When you're only most important to yourself.
You're there thinking "I'm alone", then you say: "I have both my parents, they love me", but you come to think, you're looking for a significant other.
Your parents are happy together, you must understand you're a product, you're not them, you're not their love, not entirely, as they share love, you'll feel incomplete affection.
Your friends fade away as you recall someone that loves you, who really cares about YOU.
¿Where are you? Oh, stranger.
Many people claiming your importance, but you do not take them in count.
You want that person, the one who said those words of great magnitude.
¿Who are you? Oh, stranger.
If that one person you already know refuses to minimize you, that would work, that ain't happening any time soon.
But another person you know cannot ignore the hate, the afraid, the ignorance, this isn't working.
¿What are you going to do? ¿What I'm going to do?
Then I realize how important I am to myself ¿is it not?
Yes, you're right.
I'm the only one in the first row cheering myself, I'm the only one there, hoping me to win, this veil of apathy and negativity is blinding my self-esteem, my own love.

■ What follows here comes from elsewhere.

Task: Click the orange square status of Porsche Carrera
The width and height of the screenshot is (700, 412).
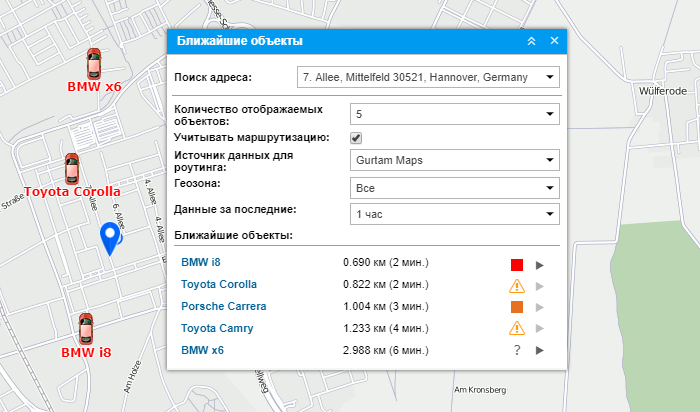Action: (517, 307)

There will be no one else doing that, being with me in the worst, in the most precarious moment, in the absolute sadness.
I will rise again.
(momentos de depresión endógena temporal, se me pasará en un ratito... sí, yo escribí eso, me gusta mas escribir en inglés que en español, se me facilitan los verbos, escribo bien cagado, todo está bien clicheado, pero me sirve para desahogar ciertos aspectos de mi vida que no dejan de atormentarme y aparentemente, nunca dejarán de hacerlo).